Material for this task Block Start
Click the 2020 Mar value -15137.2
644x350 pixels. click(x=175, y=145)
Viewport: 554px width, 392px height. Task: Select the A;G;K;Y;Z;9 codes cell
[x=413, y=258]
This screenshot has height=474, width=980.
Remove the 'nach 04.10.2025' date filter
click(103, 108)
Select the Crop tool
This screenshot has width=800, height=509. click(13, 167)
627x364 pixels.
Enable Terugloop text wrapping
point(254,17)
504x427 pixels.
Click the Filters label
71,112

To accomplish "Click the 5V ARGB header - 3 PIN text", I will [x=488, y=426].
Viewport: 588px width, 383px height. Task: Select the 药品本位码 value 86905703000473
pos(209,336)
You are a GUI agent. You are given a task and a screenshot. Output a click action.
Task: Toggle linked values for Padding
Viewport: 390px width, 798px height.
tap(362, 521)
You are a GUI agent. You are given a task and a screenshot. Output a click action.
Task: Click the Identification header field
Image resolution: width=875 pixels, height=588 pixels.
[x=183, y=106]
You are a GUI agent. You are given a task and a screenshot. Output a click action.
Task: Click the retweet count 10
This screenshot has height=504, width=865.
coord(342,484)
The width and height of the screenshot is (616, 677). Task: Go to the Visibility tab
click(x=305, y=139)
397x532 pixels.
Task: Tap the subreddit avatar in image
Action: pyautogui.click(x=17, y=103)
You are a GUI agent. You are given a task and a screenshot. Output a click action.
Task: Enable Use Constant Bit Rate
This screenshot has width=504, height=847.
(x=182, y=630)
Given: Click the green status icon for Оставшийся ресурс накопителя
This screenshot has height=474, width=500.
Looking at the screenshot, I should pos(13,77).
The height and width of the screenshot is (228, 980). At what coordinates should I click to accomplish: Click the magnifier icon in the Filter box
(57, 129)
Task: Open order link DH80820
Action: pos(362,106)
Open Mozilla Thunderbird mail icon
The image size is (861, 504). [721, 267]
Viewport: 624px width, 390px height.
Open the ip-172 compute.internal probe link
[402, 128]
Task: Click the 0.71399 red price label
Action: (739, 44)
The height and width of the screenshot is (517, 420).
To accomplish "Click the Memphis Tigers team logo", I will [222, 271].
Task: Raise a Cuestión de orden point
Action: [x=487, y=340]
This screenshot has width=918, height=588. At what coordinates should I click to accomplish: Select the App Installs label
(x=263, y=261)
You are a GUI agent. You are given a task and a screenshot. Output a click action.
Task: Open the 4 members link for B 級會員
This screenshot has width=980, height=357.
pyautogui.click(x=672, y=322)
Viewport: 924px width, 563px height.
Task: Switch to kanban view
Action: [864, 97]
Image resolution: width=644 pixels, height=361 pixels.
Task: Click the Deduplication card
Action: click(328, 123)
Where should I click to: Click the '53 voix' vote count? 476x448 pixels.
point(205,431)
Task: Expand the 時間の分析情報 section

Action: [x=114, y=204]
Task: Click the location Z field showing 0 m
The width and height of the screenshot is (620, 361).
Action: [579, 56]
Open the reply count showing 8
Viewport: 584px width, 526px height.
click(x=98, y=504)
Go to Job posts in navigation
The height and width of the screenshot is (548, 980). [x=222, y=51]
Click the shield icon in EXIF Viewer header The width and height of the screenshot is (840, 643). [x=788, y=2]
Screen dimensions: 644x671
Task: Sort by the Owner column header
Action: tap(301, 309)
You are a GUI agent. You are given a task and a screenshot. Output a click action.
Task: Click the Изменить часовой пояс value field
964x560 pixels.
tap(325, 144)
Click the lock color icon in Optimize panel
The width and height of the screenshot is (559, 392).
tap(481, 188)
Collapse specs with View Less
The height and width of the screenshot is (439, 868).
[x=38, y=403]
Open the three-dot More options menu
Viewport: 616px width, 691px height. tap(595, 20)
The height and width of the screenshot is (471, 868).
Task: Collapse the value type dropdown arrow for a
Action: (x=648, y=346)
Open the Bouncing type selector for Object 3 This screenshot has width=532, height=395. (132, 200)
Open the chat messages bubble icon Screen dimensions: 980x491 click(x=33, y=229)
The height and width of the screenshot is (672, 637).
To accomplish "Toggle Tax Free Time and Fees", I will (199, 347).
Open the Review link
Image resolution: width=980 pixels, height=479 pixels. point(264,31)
Material for this task Block End
Directions: Transcribe the lines above precisely, keeping each one unchanged.

Output:
Click the 2020 Mar value -15137.2
644x350 pixels. click(x=175, y=145)
Viewport: 554px width, 392px height. Task: Select the A;G;K;Y;Z;9 codes cell
[x=413, y=258]
This screenshot has height=474, width=980.
Remove the 'nach 04.10.2025' date filter
click(103, 108)
Select the Crop tool
This screenshot has width=800, height=509. click(13, 167)
627x364 pixels.
Enable Terugloop text wrapping
point(254,17)
504x427 pixels.
Click the Filters label
71,112

To accomplish "Click the 5V ARGB header - 3 PIN text", I will [x=488, y=426].
Viewport: 588px width, 383px height. Task: Select the 药品本位码 value 86905703000473
pos(209,336)
You are a GUI agent. You are given a task and a screenshot. Output a click action.
Task: Toggle linked values for Padding
Viewport: 390px width, 798px height.
tap(362, 521)
You are a GUI agent. You are given a task and a screenshot. Output a click action.
Task: Click the Identification header field
Image resolution: width=875 pixels, height=588 pixels.
[x=183, y=106]
You are a GUI agent. You are given a task and a screenshot. Output a click action.
Task: Click the retweet count 10
This screenshot has height=504, width=865.
coord(342,484)
The width and height of the screenshot is (616, 677). Task: Go to the Visibility tab
click(x=305, y=139)
397x532 pixels.
Task: Tap the subreddit avatar in image
Action: pyautogui.click(x=17, y=103)
You are a GUI agent. You are given a task and a screenshot. Output a click action.
Task: Enable Use Constant Bit Rate
This screenshot has width=504, height=847.
(x=182, y=630)
Given: Click the green status icon for Оставшийся ресурс накопителя
This screenshot has height=474, width=500.
Looking at the screenshot, I should pos(13,77).
The height and width of the screenshot is (228, 980). At what coordinates should I click to accomplish: Click the magnifier icon in the Filter box
(57, 129)
Task: Open order link DH80820
Action: pos(362,106)
Open Mozilla Thunderbird mail icon
The image size is (861, 504). [721, 267]
Viewport: 624px width, 390px height.
Open the ip-172 compute.internal probe link
[402, 128]
Task: Click the 0.71399 red price label
Action: (739, 44)
The height and width of the screenshot is (517, 420).
To accomplish "Click the Memphis Tigers team logo", I will [222, 271].
Task: Raise a Cuestión de orden point
Action: [x=487, y=340]
This screenshot has width=918, height=588. At what coordinates should I click to accomplish: Select the App Installs label
(x=263, y=261)
You are a GUI agent. You are given a task and a screenshot. Output a click action.
Task: Open the 4 members link for B 級會員
This screenshot has width=980, height=357.
pyautogui.click(x=672, y=322)
Viewport: 924px width, 563px height.
Task: Switch to kanban view
Action: [864, 97]
Image resolution: width=644 pixels, height=361 pixels.
Task: Click the Deduplication card
Action: click(328, 123)
Where should I click to: Click the '53 voix' vote count? 476x448 pixels.
point(205,431)
Task: Expand the 時間の分析情報 section

Action: [x=114, y=204]
Task: Click the location Z field showing 0 m
The width and height of the screenshot is (620, 361).
Action: [579, 56]
Open the reply count showing 8
Viewport: 584px width, 526px height.
click(x=98, y=504)
Go to Job posts in navigation
The height and width of the screenshot is (548, 980). [x=222, y=51]
Click the shield icon in EXIF Viewer header The width and height of the screenshot is (840, 643). [x=788, y=2]
Screen dimensions: 644x671
Task: Sort by the Owner column header
Action: tap(301, 309)
You are a GUI agent. You are given a task and a screenshot. Output a click action.
Task: Click the Изменить часовой пояс value field
964x560 pixels.
tap(325, 144)
Click the lock color icon in Optimize panel
The width and height of the screenshot is (559, 392).
tap(481, 188)
Collapse specs with View Less
The height and width of the screenshot is (439, 868).
[x=38, y=403]
Open the three-dot More options menu
Viewport: 616px width, 691px height. tap(595, 20)
The height and width of the screenshot is (471, 868).
Task: Collapse the value type dropdown arrow for a
Action: (x=648, y=346)
Open the Bouncing type selector for Object 3 This screenshot has width=532, height=395. (132, 200)
Open the chat messages bubble icon Screen dimensions: 980x491 click(x=33, y=229)
The height and width of the screenshot is (672, 637).
To accomplish "Toggle Tax Free Time and Fees", I will (199, 347).
Open the Review link
Image resolution: width=980 pixels, height=479 pixels. point(264,31)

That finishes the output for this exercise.